Spatial interactions modulate tumor growth and immune infiltration.
Sadegh MarzbanSonal SrivastavaSharon KartikaRafael BravoRachel SafrielAidan ZarskiAlexander A R A AndersonChristine H ChungAntonio L AmelioJeffrey WestPublished in: bioRxiv : the preprint server for biology (2024)
Lenia, a cellular automata framework used in artificial life, provides a natural setting to design, implement, and analyze mathematical models of cancer progression and treatment. Lenia's suitability as a cancer model is derived from the strong parallels between artificial life and cancer evolution: morphogenesis, homeostasis, motility, reproduction, growth, stimuli response, evolvability, and adaptation. Historically, agent-based models of cancer progression have been constructed with rules that govern birth, death and migration based on local availability for space, with attempts to map local rules to emergent global growth dynamics. In contrast, Lenia provides a flexible framework for considering a spectrum of local (cell-scale) to global (tumor-scale) dynamics by defining an interaction kernel governing density-dependent growth dynamics.

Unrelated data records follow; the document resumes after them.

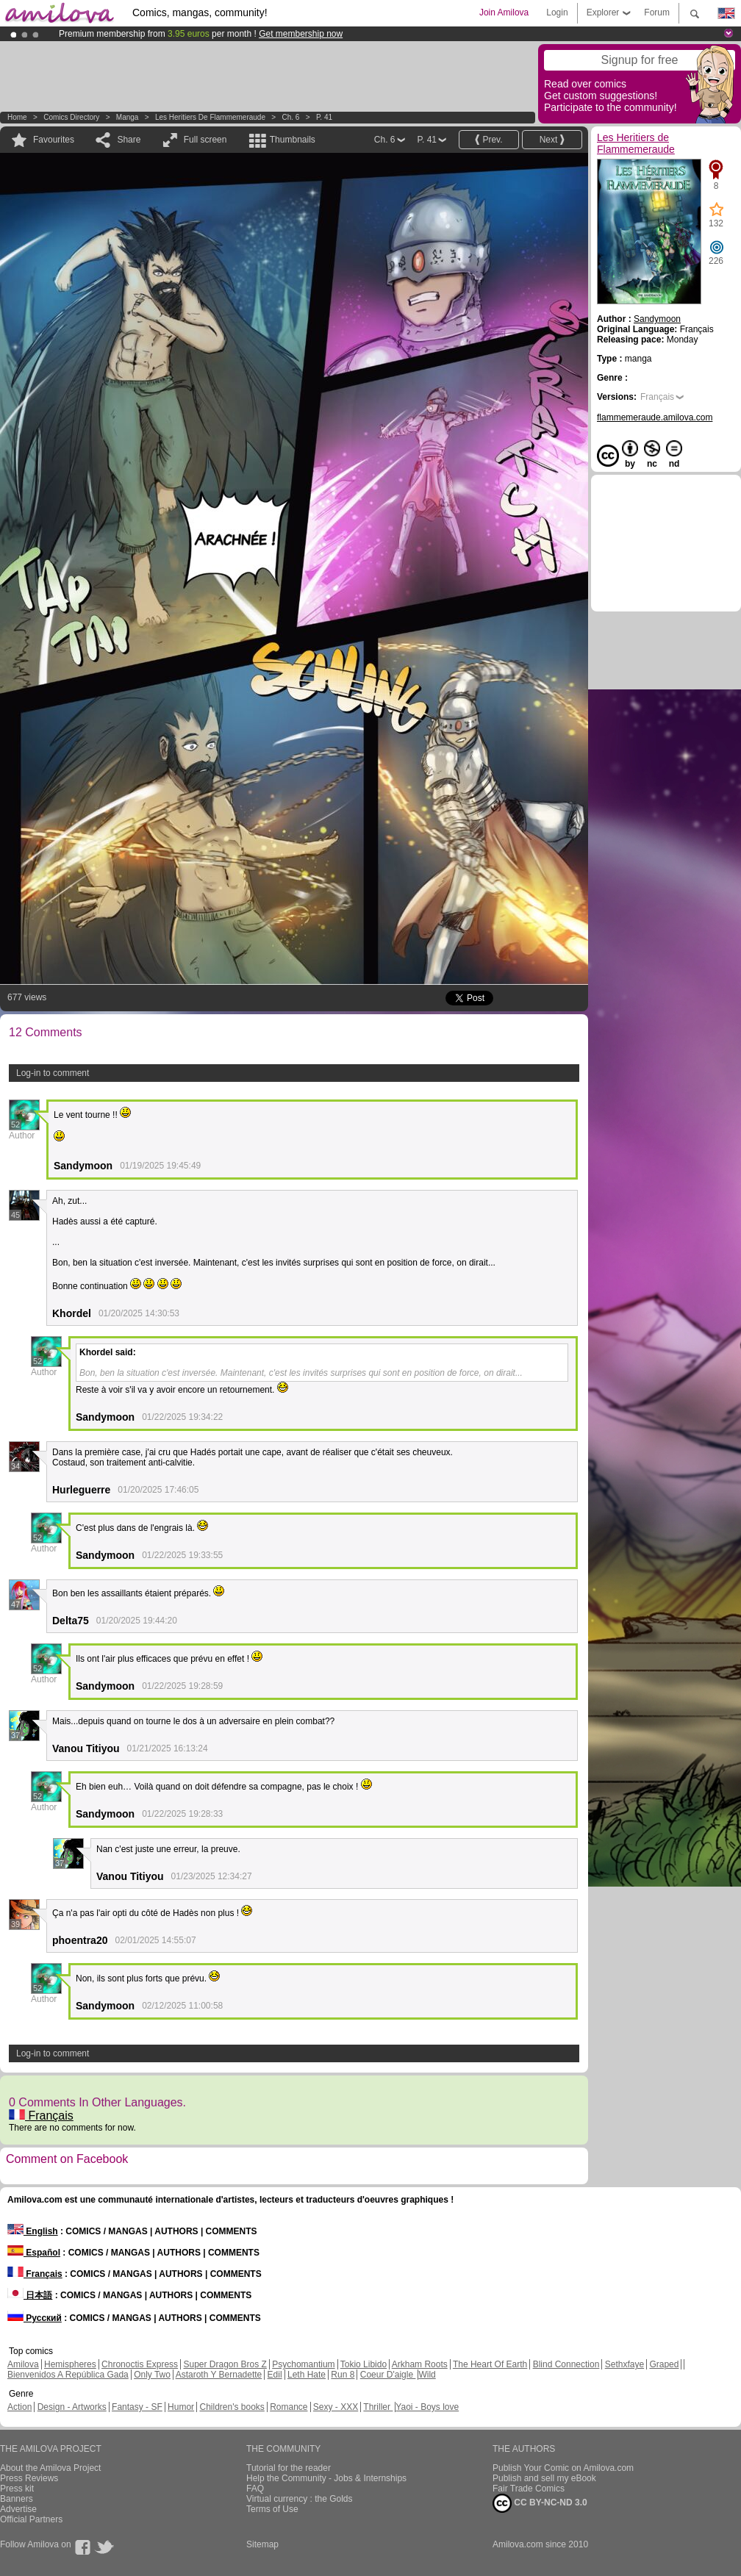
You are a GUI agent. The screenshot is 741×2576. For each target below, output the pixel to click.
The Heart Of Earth (490, 2364)
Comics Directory (71, 117)
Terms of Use (272, 2509)
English (32, 2231)
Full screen (205, 139)
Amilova (23, 2364)
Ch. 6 (291, 117)
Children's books (231, 2407)
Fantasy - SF (137, 2407)
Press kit (17, 2488)
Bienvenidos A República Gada (68, 2374)
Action (19, 2407)
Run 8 (342, 2374)
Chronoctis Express (139, 2364)
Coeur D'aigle (388, 2374)
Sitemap (262, 2544)
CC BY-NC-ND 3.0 (540, 2503)
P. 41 (324, 117)
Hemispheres (70, 2364)
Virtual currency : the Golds (299, 2499)
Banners (16, 2499)
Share (128, 139)
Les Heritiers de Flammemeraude (210, 117)
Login (557, 12)
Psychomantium (303, 2364)
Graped (664, 2364)
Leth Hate (306, 2374)
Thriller (378, 2407)
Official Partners (31, 2519)
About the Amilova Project (50, 2468)
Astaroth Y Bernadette (219, 2374)
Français (41, 2115)
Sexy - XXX (335, 2407)
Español (33, 2252)
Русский (34, 2318)
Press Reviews (29, 2478)
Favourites (53, 139)
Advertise (18, 2509)
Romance (288, 2407)
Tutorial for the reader (288, 2468)
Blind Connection (566, 2364)
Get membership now (301, 34)
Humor (181, 2407)
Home (17, 117)
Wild (426, 2374)
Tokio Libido (363, 2364)
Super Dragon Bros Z (224, 2364)
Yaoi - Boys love (427, 2407)
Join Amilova (504, 12)
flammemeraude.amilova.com (654, 417)
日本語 (29, 2295)
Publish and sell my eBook (544, 2478)
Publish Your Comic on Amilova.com (563, 2468)
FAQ (255, 2488)
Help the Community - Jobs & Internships (326, 2478)
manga (127, 117)
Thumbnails (292, 139)
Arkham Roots (420, 2364)
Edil (275, 2374)
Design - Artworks (72, 2407)
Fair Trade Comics (529, 2488)
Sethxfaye (624, 2364)
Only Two (152, 2374)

First, we show Lenia can recapitulate a range of cancer model classifications including local or global, deterministic or stochastic, non-spatial or spatial, single or multi-population, and off or on-lattice. Lenia is subsequently used to develop data-informed models of 1) single-population growth dynamics, 2) multi-population cell-cell competition models, and 3) cell migration or chemotaxis. Mathematical modeling provides several important mechanistic insights into tumor-immune interactions. First, we find that short-range interaction kernels provide a mechanism for tumor cell survival under conditions for strong Allee effects. Next, we find that asymmetric interaction tumor-immune kernels lead to poor immune response and alter the the spatial variegation of tumor density. Finally, modeling recapitulates immune-ECM interactions where patterns of collagen formation evolve as a mechanism of immune escape, leading to an inverse relationship between disease stage and immune coverage.